* **Input data**
▶

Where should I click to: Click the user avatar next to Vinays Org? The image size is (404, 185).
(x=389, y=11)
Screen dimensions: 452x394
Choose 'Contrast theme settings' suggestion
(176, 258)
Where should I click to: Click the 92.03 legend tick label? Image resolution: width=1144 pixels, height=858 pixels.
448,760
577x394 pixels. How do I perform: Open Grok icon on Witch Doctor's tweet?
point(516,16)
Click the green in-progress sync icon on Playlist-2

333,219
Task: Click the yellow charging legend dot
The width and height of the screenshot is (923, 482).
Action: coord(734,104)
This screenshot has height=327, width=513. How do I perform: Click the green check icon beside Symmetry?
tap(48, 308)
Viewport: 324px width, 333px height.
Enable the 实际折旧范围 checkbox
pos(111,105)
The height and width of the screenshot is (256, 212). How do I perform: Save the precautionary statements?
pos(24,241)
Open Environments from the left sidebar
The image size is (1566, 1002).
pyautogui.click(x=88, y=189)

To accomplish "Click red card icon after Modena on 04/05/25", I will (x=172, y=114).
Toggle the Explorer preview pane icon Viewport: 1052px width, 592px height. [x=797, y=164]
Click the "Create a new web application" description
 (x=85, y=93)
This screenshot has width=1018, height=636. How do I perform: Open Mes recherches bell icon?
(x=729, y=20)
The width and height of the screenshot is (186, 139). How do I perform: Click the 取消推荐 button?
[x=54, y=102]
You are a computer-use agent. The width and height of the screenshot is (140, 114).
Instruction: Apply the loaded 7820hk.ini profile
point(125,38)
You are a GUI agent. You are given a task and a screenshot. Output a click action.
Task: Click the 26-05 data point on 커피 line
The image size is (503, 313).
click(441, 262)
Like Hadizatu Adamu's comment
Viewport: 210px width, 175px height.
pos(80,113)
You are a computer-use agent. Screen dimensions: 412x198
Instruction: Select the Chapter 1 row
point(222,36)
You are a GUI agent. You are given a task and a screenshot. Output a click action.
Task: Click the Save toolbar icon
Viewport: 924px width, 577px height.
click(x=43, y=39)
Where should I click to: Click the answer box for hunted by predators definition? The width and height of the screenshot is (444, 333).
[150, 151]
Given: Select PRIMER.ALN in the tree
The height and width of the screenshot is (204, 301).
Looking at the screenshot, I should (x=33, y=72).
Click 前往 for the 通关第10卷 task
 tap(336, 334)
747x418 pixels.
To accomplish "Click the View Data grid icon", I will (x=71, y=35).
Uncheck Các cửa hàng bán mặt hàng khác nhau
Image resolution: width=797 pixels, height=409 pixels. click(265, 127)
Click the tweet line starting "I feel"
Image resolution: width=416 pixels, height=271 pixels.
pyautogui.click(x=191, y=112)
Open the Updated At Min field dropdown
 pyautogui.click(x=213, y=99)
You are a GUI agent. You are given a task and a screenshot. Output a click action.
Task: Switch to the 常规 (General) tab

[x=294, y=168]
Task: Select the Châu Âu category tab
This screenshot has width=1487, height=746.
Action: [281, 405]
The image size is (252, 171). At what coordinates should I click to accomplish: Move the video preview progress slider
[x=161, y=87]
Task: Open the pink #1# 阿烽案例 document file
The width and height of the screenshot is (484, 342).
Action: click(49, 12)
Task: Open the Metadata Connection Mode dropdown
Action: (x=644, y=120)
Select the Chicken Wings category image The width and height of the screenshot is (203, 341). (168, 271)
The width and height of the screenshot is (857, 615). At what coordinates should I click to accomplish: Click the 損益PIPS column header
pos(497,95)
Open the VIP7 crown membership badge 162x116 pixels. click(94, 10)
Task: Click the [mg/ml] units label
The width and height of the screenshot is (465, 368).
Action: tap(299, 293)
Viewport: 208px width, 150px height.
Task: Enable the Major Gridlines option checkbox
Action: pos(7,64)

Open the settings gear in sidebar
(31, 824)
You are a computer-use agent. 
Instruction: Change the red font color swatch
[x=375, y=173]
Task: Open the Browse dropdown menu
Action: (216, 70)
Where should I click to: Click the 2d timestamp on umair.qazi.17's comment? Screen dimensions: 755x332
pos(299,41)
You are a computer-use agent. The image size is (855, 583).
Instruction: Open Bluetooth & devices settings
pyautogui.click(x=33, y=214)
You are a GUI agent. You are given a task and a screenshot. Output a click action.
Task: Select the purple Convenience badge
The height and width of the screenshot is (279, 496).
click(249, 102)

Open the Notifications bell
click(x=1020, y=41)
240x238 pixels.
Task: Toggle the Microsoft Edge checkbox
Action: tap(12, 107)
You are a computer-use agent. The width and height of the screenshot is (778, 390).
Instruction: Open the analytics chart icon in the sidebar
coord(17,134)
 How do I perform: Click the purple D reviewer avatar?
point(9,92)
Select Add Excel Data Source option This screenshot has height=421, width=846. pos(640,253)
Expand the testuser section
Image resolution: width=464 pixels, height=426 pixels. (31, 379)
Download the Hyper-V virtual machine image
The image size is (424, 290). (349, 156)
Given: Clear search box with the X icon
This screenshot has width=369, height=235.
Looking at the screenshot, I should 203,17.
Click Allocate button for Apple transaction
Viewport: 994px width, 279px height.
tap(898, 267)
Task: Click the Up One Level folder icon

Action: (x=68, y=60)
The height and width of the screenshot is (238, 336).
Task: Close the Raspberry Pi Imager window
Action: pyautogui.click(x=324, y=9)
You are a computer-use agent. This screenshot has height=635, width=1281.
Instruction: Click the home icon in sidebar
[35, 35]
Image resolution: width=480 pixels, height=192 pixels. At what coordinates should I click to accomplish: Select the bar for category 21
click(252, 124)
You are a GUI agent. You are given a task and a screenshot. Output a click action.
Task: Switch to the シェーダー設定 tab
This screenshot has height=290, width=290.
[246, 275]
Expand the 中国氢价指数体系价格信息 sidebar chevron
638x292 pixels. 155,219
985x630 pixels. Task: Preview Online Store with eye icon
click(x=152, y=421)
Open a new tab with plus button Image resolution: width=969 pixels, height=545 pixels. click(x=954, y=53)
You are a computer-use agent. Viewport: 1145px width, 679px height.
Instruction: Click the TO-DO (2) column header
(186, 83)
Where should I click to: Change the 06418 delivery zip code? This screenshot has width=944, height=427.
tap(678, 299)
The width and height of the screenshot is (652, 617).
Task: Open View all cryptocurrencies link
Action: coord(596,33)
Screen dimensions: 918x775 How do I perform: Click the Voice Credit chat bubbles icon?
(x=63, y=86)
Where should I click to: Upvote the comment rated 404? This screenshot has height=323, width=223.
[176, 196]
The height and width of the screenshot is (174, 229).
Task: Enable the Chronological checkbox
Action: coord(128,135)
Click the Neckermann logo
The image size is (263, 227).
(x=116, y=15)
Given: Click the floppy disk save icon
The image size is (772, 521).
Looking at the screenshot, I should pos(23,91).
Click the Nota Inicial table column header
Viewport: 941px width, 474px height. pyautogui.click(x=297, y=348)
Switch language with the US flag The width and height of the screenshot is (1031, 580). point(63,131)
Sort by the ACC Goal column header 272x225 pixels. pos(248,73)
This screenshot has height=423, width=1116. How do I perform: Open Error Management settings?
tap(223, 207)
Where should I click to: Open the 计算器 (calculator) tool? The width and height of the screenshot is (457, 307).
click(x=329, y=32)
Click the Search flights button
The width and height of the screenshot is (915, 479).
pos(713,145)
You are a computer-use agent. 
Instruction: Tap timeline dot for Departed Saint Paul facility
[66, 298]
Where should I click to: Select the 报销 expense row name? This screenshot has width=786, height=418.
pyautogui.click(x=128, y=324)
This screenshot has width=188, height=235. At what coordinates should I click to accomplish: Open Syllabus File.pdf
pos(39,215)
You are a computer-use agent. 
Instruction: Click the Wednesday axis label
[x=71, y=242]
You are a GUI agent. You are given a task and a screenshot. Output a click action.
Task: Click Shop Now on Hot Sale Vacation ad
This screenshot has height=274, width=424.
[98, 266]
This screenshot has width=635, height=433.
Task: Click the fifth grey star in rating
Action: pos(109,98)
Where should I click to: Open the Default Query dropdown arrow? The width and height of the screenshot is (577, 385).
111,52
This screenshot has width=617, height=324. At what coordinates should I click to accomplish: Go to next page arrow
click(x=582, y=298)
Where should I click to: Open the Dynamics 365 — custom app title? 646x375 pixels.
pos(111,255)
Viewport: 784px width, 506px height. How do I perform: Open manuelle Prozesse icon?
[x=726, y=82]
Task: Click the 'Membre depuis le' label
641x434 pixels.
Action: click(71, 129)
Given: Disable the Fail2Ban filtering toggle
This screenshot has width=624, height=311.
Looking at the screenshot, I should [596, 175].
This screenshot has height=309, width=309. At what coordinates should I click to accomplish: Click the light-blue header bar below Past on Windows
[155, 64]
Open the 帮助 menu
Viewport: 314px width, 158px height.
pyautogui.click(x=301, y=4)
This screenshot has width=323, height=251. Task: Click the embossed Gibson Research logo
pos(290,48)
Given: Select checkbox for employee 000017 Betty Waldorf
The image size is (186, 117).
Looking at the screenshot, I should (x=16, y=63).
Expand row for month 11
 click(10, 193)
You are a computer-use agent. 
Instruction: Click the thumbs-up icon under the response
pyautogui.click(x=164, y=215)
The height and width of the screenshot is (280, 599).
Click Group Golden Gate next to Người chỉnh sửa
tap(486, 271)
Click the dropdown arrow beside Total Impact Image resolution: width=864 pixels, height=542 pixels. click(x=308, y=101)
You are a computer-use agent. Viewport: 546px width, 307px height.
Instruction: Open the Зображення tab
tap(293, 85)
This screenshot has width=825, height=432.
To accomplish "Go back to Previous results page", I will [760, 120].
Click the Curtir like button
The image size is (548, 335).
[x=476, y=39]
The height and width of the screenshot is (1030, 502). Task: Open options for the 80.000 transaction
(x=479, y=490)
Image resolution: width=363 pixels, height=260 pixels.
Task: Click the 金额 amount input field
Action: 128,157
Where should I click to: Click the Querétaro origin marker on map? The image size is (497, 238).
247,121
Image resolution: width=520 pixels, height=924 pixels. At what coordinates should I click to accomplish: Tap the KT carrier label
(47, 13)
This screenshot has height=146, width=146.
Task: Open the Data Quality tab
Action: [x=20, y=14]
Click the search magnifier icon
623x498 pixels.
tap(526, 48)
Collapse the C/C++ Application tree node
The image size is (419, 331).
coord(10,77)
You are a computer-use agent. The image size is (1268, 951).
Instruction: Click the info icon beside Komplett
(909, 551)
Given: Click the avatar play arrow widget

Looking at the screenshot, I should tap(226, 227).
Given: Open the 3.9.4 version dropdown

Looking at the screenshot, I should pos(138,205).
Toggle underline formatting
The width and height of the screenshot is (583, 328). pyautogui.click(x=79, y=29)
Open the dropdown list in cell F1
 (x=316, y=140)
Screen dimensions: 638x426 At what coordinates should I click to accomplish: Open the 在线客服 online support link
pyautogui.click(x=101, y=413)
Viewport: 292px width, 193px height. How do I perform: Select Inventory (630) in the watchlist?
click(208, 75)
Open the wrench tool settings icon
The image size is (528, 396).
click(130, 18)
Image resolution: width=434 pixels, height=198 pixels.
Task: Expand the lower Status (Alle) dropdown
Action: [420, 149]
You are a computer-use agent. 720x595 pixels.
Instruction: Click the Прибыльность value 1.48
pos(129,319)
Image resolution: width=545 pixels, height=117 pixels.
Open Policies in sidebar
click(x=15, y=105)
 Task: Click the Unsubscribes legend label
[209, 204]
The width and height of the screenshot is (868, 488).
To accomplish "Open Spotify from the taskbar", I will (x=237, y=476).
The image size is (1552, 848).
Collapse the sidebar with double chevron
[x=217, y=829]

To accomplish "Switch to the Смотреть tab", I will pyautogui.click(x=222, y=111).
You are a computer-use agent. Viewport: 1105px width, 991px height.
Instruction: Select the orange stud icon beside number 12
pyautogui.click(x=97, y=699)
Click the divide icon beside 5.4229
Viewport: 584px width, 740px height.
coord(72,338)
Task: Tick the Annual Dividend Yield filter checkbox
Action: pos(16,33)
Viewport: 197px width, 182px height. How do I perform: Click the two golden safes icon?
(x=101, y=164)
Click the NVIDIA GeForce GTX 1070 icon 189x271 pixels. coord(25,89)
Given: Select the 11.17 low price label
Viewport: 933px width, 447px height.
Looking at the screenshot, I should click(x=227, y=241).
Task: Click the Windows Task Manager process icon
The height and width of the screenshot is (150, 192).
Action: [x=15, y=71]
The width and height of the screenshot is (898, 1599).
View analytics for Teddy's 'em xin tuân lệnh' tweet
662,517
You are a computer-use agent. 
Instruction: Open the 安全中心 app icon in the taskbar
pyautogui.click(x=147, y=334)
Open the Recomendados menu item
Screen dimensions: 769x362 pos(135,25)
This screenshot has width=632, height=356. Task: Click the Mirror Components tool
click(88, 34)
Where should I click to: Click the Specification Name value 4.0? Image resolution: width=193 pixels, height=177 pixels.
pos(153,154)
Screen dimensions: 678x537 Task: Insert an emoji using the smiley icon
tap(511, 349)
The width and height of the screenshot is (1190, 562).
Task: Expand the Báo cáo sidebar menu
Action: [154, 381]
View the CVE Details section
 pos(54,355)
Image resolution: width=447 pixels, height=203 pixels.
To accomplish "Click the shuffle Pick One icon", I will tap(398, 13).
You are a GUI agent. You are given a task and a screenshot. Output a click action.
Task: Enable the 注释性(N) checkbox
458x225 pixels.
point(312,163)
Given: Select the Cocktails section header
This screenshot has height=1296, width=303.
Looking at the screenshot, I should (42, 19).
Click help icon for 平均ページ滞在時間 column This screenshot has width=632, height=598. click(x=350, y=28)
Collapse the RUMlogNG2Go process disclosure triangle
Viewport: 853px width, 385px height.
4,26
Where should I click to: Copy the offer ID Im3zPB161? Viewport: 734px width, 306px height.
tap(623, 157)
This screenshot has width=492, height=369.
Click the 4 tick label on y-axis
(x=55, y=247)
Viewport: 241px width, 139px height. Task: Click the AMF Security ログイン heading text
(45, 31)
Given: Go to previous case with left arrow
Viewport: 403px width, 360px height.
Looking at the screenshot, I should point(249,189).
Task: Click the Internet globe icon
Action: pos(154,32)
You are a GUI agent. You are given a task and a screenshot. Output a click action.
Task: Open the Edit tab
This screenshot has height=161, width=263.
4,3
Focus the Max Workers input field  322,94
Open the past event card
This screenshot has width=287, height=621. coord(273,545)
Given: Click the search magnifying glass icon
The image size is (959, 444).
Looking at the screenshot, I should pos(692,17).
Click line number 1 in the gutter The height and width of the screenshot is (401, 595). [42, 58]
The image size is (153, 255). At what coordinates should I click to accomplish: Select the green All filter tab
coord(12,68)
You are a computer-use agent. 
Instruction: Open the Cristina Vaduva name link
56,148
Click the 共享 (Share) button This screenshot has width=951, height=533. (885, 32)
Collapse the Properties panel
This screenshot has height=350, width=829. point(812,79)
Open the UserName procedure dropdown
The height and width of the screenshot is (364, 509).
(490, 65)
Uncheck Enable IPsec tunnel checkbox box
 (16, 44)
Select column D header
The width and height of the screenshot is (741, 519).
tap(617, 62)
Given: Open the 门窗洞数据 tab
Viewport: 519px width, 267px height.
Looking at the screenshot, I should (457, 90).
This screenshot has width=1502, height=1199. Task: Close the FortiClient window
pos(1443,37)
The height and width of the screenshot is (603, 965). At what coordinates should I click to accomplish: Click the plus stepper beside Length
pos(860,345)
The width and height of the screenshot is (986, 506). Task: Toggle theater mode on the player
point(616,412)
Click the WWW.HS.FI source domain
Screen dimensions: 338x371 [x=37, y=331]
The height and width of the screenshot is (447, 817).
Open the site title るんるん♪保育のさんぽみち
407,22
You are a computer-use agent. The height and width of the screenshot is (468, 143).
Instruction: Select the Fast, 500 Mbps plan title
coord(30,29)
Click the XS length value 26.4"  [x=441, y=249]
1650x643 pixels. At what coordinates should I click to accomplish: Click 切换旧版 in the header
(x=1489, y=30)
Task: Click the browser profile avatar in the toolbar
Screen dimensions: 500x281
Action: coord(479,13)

◀

* **Exercise details**
The response must hold only the lines above from the line with "The width and height of the screenshot is (857, 615)." through the line with "Task: Click the [mg/ml] units label", each copied exactly, both ends kept.

* **Output of the task**
The width and height of the screenshot is (857, 615). At what coordinates should I click to accomplish: Click the 損益PIPS column header
pos(497,95)
Open the VIP7 crown membership badge 162x116 pixels. click(94, 10)
Task: Click the [mg/ml] units label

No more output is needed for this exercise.